Sant'Agostino, vescovo d'Ippona, pose in opera l'autorità di prelato e d'amico per distogliere Bonifazio dall'insensata vendetta; ma quando altri amici scopersero le fraudolente lettere di Ezio, Bonifazio pentito venne ad affidare la sua testa a Placidia, e Cartagine e le guernigioni romane rientrarono nel dovere. Ma il colpo era dato, e per quante somme il ravveduto offrisse a Genserico acciò sgombrasse l'Africa, questi rimase non più come ausiliario, ma come padrone e devastatore; e sgominato Bonifazio, che combatteva col valore d'un pentito, scorse liberamente la campagna; sperperò le sette provincie, che chiamavansi granajo di Roma e del genere umano, mandando a strazio senza distinzione d'età o di grado, svellendo le vigne e gli ulivi, e se il terrore non esagerò, scannando i prigionieri davanti alle città assediate, acciocchè il lezzo ne ammorbasse l'aria.

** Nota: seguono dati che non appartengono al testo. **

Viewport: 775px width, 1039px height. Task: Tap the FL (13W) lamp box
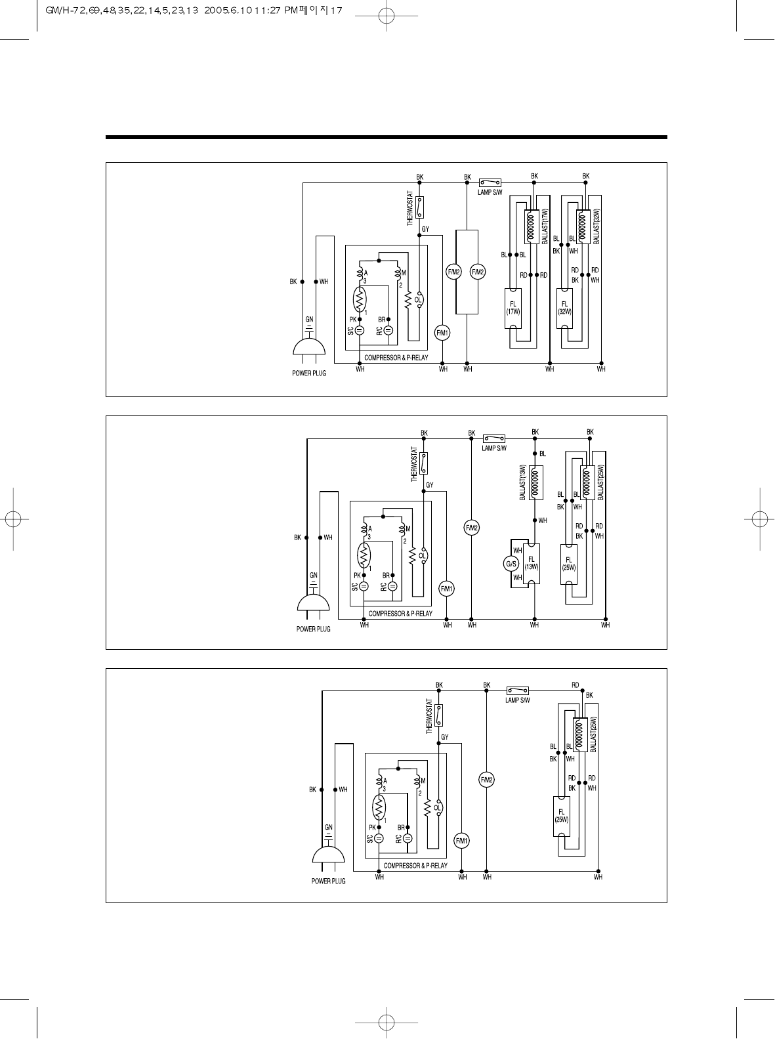pyautogui.click(x=532, y=563)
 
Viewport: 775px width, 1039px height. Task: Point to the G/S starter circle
pyautogui.click(x=511, y=564)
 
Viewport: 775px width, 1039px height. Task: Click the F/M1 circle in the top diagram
pyautogui.click(x=443, y=333)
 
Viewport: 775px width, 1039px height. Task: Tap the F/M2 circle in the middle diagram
pyautogui.click(x=472, y=528)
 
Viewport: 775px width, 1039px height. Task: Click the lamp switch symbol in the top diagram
pyautogui.click(x=490, y=182)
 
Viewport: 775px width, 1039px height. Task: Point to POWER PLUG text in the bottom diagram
pyautogui.click(x=328, y=881)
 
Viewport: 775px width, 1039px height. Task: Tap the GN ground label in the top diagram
pyautogui.click(x=309, y=319)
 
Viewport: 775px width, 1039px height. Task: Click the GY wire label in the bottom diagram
pyautogui.click(x=445, y=737)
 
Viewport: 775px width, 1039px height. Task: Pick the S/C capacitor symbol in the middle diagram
pyautogui.click(x=364, y=586)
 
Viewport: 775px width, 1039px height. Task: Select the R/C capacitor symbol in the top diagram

Sconfitti interamente i Romani, Bonifazio per disperato fuggì dalla contrada sopra la quale avea tratto tante sventure, e giunto a Ravenna, ebbe da Placidia oneste accoglienze e il grado di patrizio e di generale degli eserciti romani. Questi onori parvero un oltraggio ad Ezio, a cui l'essere scoperto perfido non avea scemato la confidenza; onde accorse con uno stuolo di Barbari; e a tal segno era scaduta ogni autorità imperiale, che assalì armata mano Bonifazio. Questi prevalse, ma d'una ferita spirò poco dappoi (432), perdonando ad Ezio, e consigliando alla ricca sua moglie di sposarlo. Ezio, rassicurato di perdono, torna; e l'imperatrice, baciando la mano che non poteva recidere, il solleva a patrizio. Fatti inesplicabili nella scarsità ed inesattezza de' cronisti d'allora. Nè con Ezio si deve parlare del patriotismo antico: libertà considerava l'affrancare i suoi padroni dagli stranieri, e se medesimo da chiunque l'impacciasse; combatteva per quell'onor militare, che oggi pure manda migliaja di soldati a profondere la vita e farsi eroi per una causa che non esaminarono, che forse ignorano.

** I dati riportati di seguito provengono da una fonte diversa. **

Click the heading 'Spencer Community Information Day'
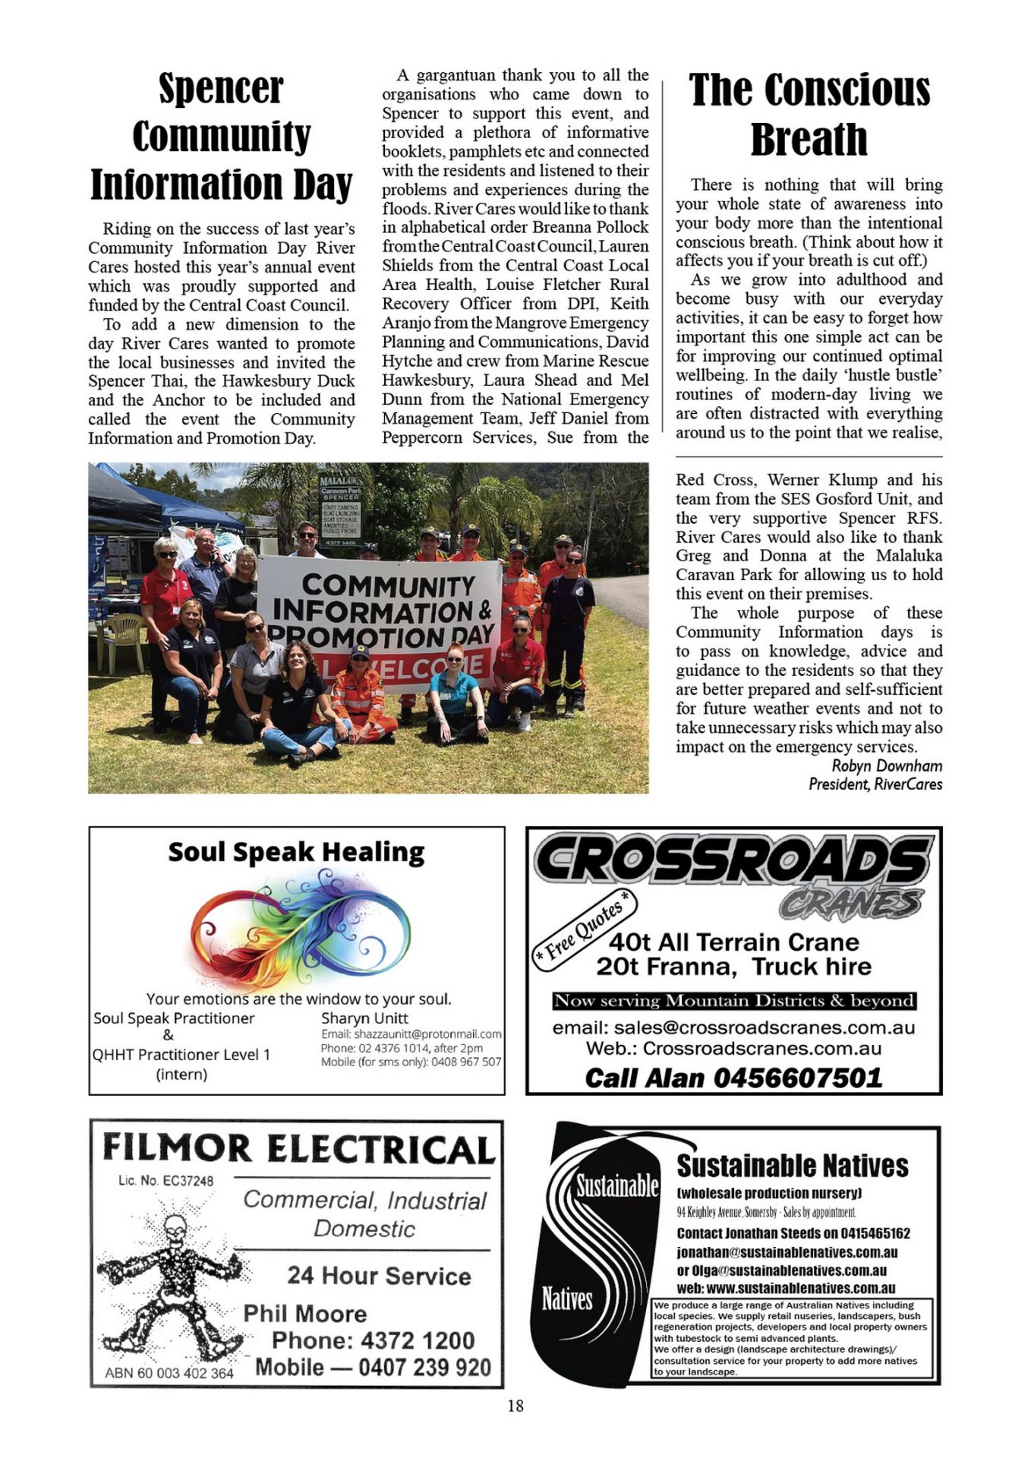point(221,137)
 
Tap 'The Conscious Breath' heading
point(809,115)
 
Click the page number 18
point(516,1406)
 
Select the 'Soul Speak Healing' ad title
point(296,852)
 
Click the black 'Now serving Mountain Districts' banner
point(734,1001)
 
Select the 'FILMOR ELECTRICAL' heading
point(298,1148)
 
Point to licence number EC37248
point(166,1181)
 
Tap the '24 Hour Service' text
point(379,1276)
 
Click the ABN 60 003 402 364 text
point(169,1373)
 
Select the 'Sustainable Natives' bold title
point(792,1166)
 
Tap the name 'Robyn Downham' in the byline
point(887,765)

Genserico, domata la risorta Cartagine (439), i migliori terreni da Tripoli a Tangar distribuì fra' suoi, riducendo a servi i prischi possessori. Nessun'altra invasione riusciva di tanto pregiudizio all'Italia, avvegnachè i senatori vi perdevano i lauti patrimonj ivi collocati, il fisco l'immensa eredità di Gildone, la plebe le distribuzioni del grano e dell'olio che di là si traevano. Stava dunque sul cuore agl'imperatori di ricuperarla, ma Genserico, scaltro quanto prode, intoppò ogni lor passo; e posta in essere un'armata navale da ricordare i migliori tempi di Cartagine, invase anche la Sicilia, occupò Palermo, sbarcò più volte sulle coste della Lucania. Quand'ecco nuovo flagello scaricarsi sull'Impero: gli Unni.